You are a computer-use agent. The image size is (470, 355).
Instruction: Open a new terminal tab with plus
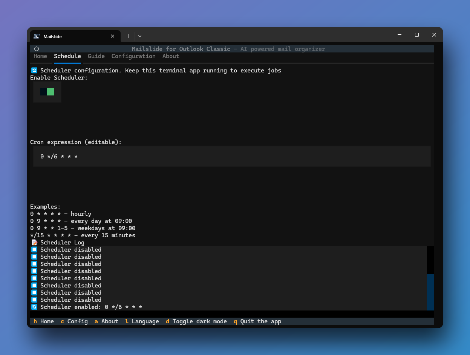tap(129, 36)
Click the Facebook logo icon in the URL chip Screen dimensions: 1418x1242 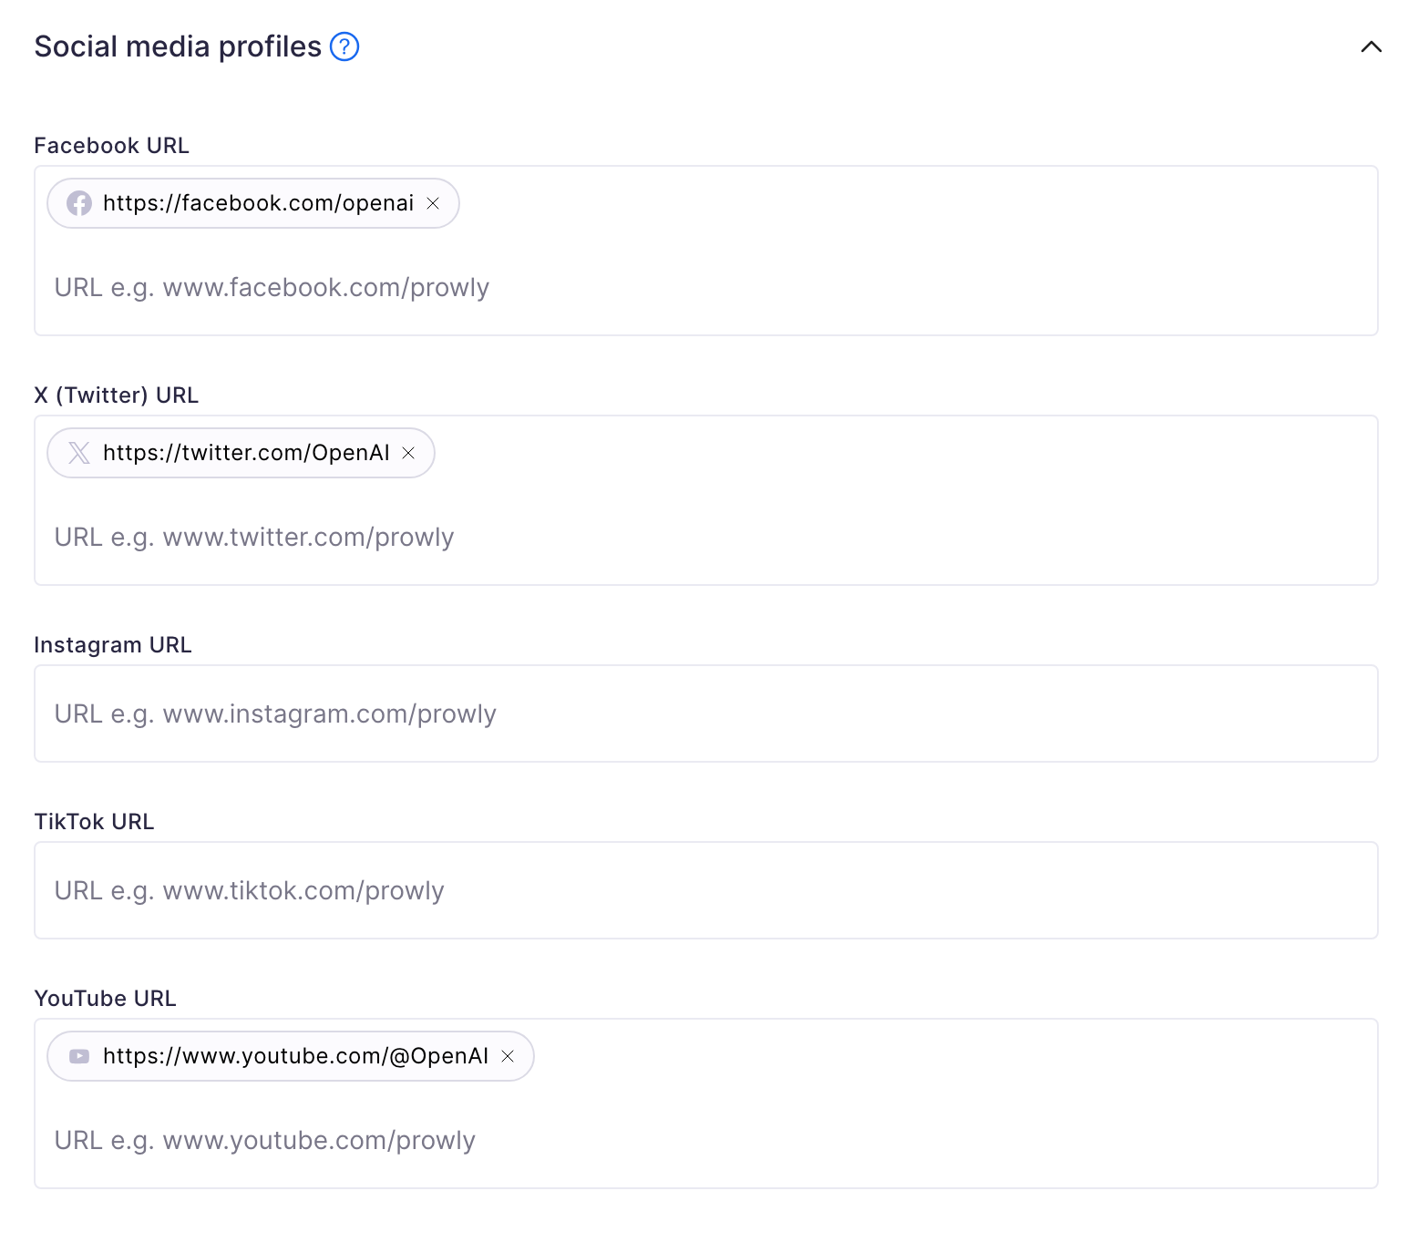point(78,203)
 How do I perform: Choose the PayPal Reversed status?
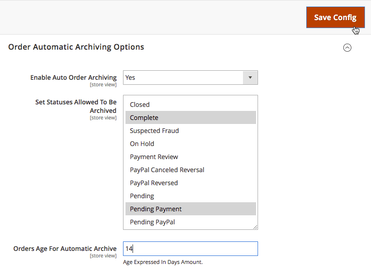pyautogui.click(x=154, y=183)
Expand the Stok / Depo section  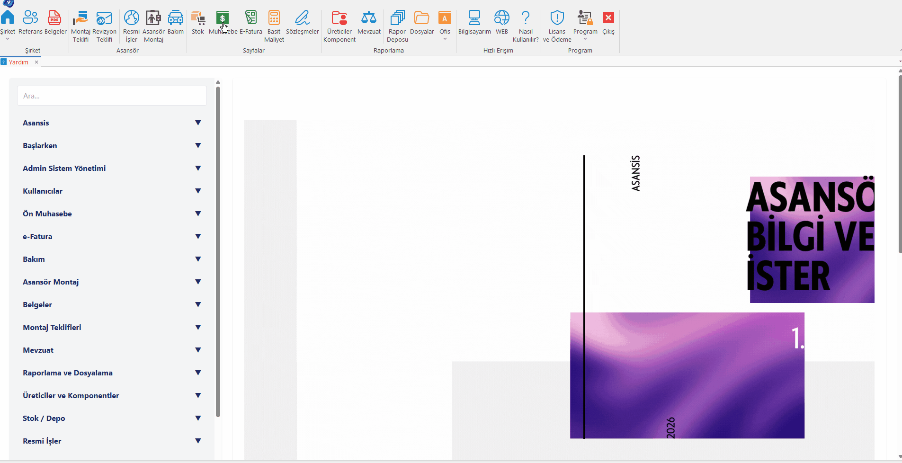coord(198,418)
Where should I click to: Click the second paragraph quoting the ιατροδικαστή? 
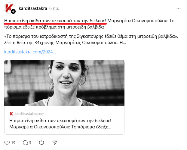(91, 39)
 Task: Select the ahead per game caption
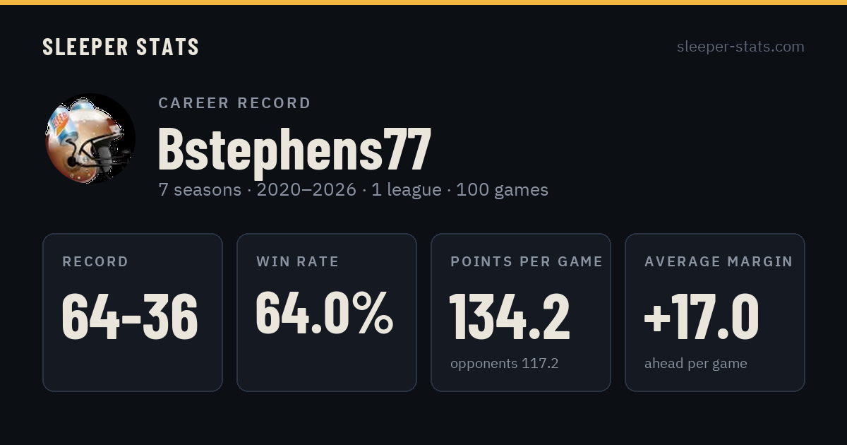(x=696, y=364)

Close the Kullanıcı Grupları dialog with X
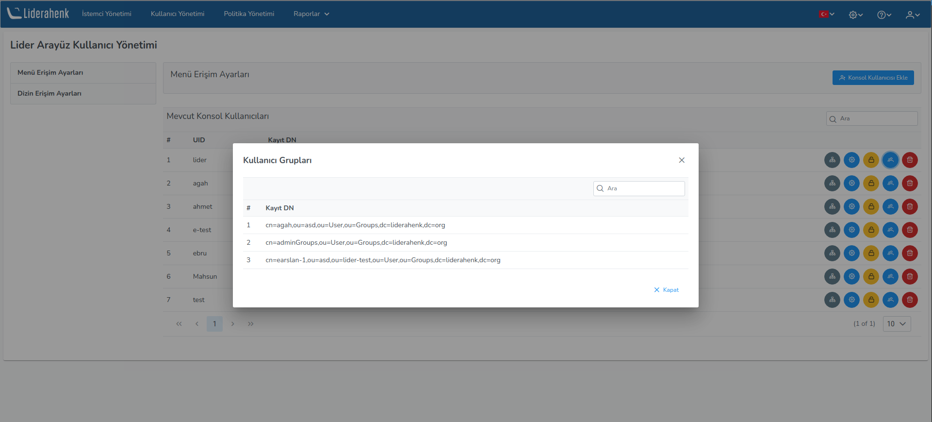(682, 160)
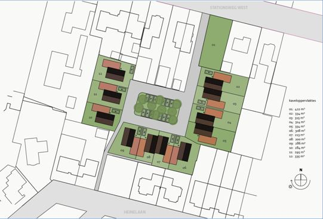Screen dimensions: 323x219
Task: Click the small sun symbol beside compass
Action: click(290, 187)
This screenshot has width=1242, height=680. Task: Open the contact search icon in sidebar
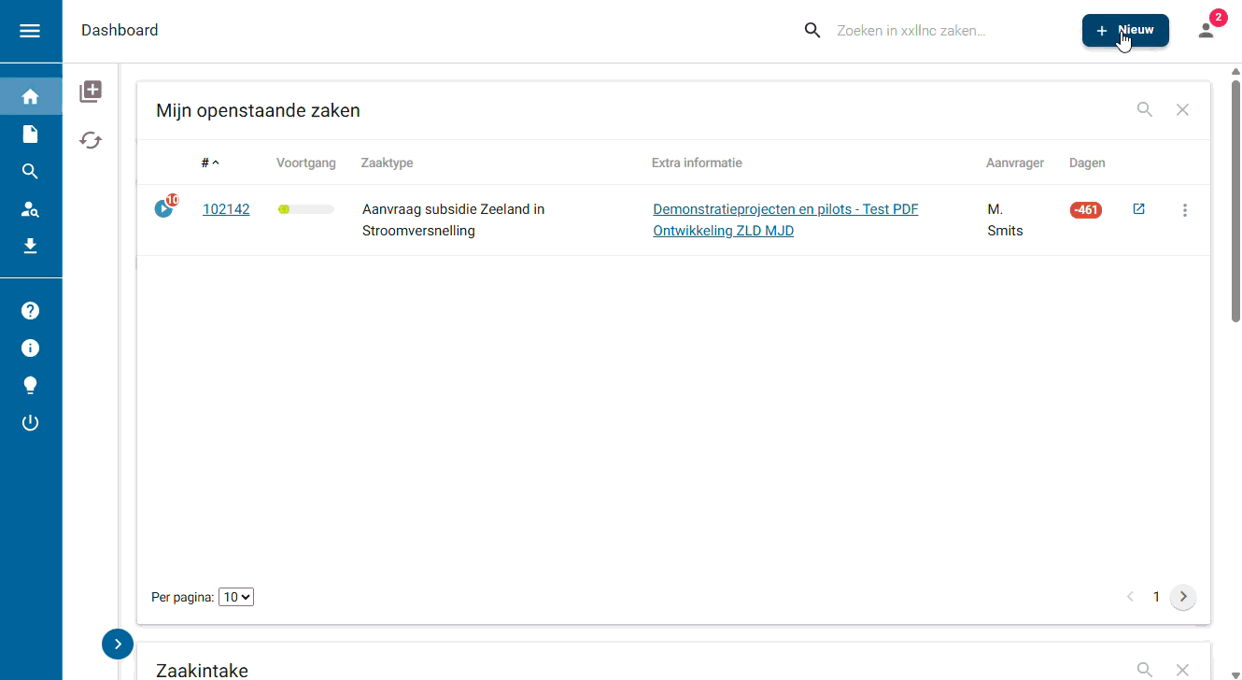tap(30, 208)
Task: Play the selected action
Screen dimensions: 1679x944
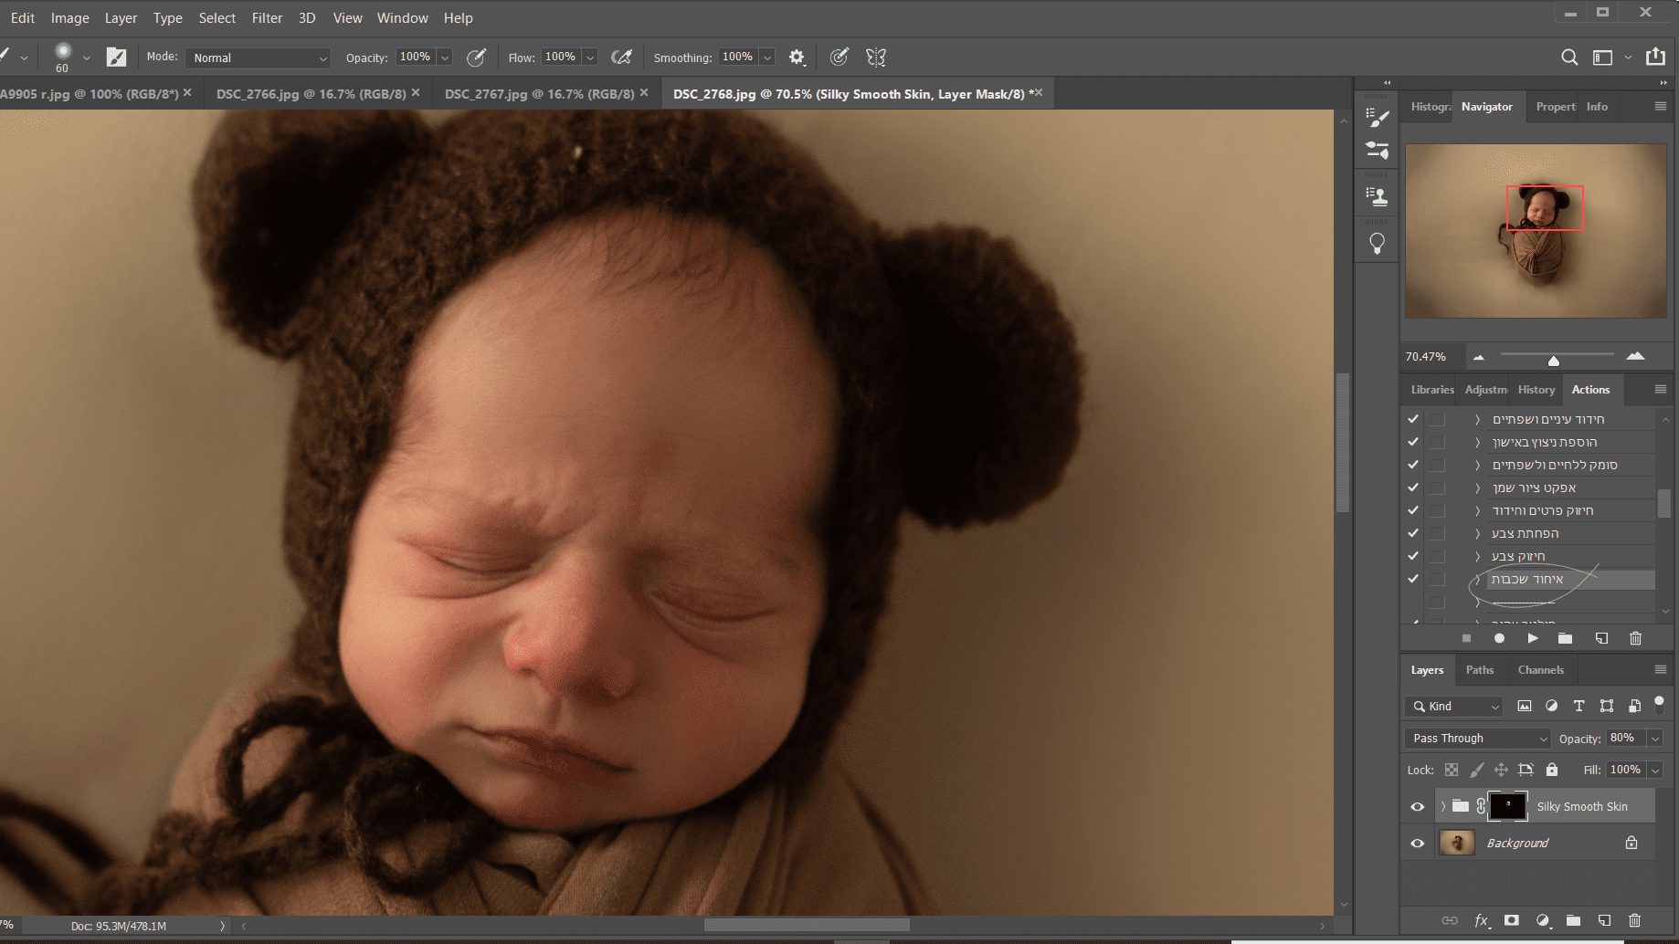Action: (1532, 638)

◆ Exercise requirements ◆
The answer consists solely of the lines from the one holding "Task: Select the ahead per game caption" through the last line of the entries above, set down verbatim, without any pictures.

◆ Written response ◆
 Task: Select the ahead per game caption
(x=696, y=364)

Close the Kullanıcı Grupları dialog with X
(682, 160)
Screen dimensions: 323x219
Task: Click the small sun symbol beside compass
Action: click(290, 187)
This screenshot has width=1242, height=680. Task: Open the contact search icon in sidebar
tap(30, 208)
Task: Play the selected action
Screen dimensions: 1679x944
Action: (1532, 638)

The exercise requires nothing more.